New Colorado police standards: Psych tests, no felonies

New Colorado police standards: Psych tests, no felonies
Candidates for law enforcement jobs in Colorado will have to pass psychological as well as physical tests, the state’s police oversight board has decided. The body also ruled that officers with felony convictions will not be allowed to stay on the job.

The Peace Officer Standards and Training (POST) board announced the decisions on Monday. Though Colorado laws require a psychological evaluation before any applicant is hired by a police agency, previous POST guidelines limited the requirement to only the first time the person was hired.

Under the new rules, both psychological and physical evaluations would also be required every time an officer transfers to another agency if they had not gone through the tests within three years of the transfer, according to the Denver Post.
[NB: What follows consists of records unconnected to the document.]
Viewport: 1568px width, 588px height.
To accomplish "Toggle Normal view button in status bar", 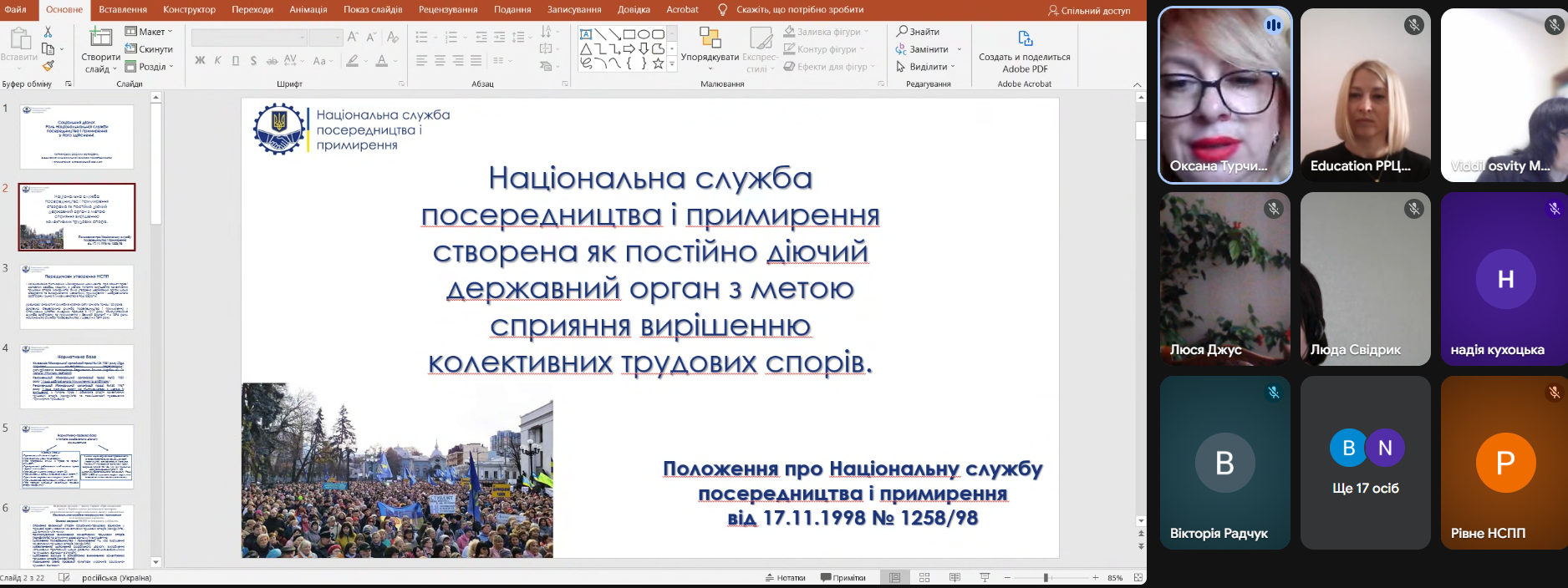I will tap(894, 578).

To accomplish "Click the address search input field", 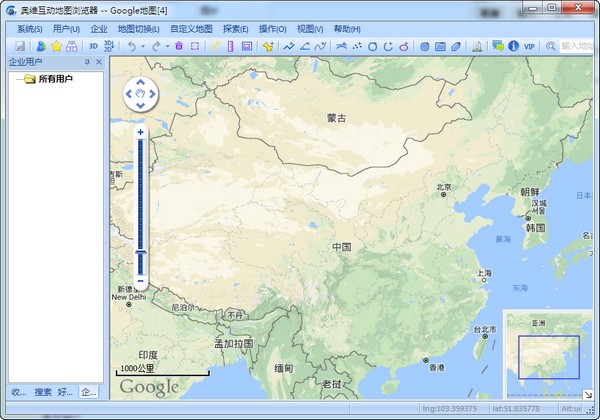I will tap(577, 46).
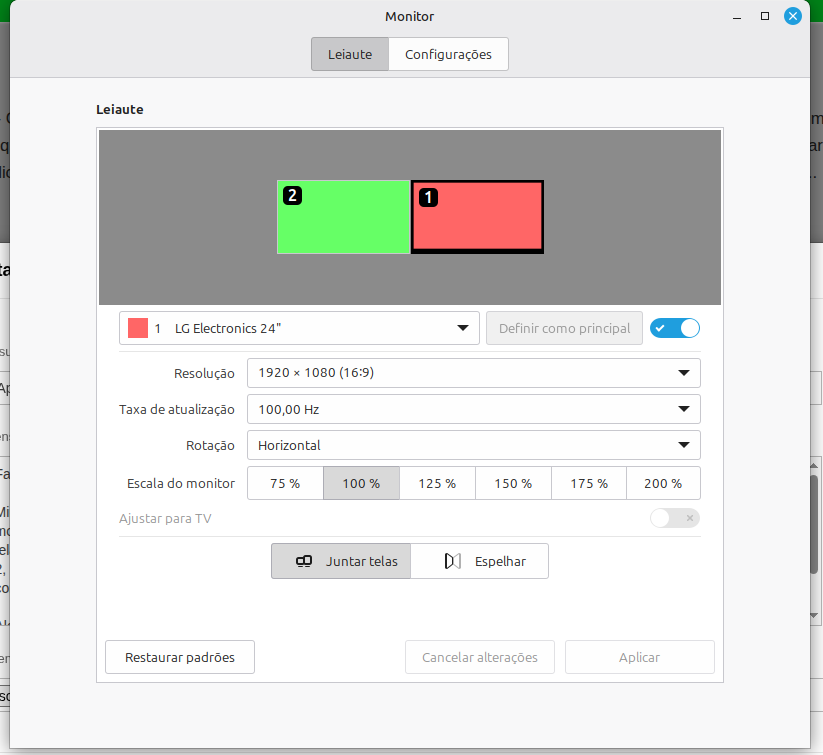The width and height of the screenshot is (823, 755).
Task: Maximize the Monitor window
Action: [765, 17]
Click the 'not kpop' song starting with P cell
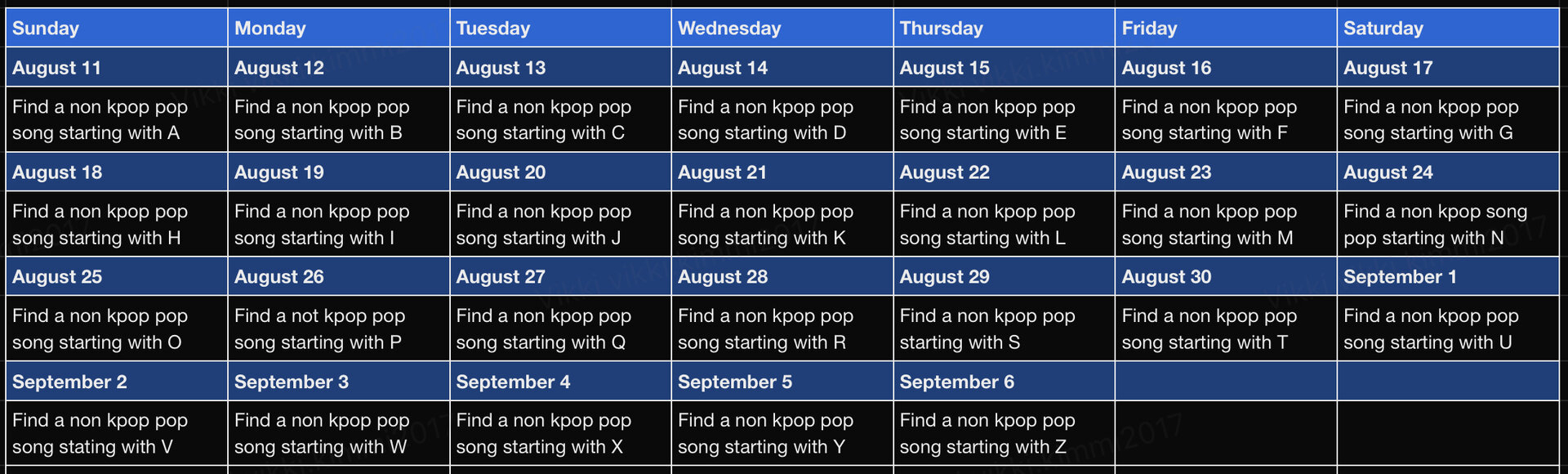Viewport: 1568px width, 474px height. 339,329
“You’ve just absolutely got to do everything you can to adequately assess their integrity and mental stability,” said Grand Junction Police Chief John Camper, vice chairman of the POST board, told the Post prior to Monday’s decision. His department was already conducting the evaluations, he added.

“If I’m hiring someone, even if they’ve been an officer at another jurisdiction, I’m going to require them to go through it,” Camper said.

The decision was not unexpected, as the board had conducted a cost study into the implementation of the evaluations, among other things. While the physical tests would often be covered by the applicant’s health insurance, the hiring agency would be expected to pay for the psychological examinations, which could cost as much as $375 per candidate, the study showed.

The POST board also decided to classify felony convictions dismissed through deferred judgements as grounds for barring individuals from working in law enforcement.

Under Colorado laws, the only reason to revoke an officer’s certification is a conviction on a felony charge or certain misdemeanors. However, convictions dismissed through deferred judgments – wherein judges place the defendant on probation for a period of time – were not considered grounds for de-certification under the old rules.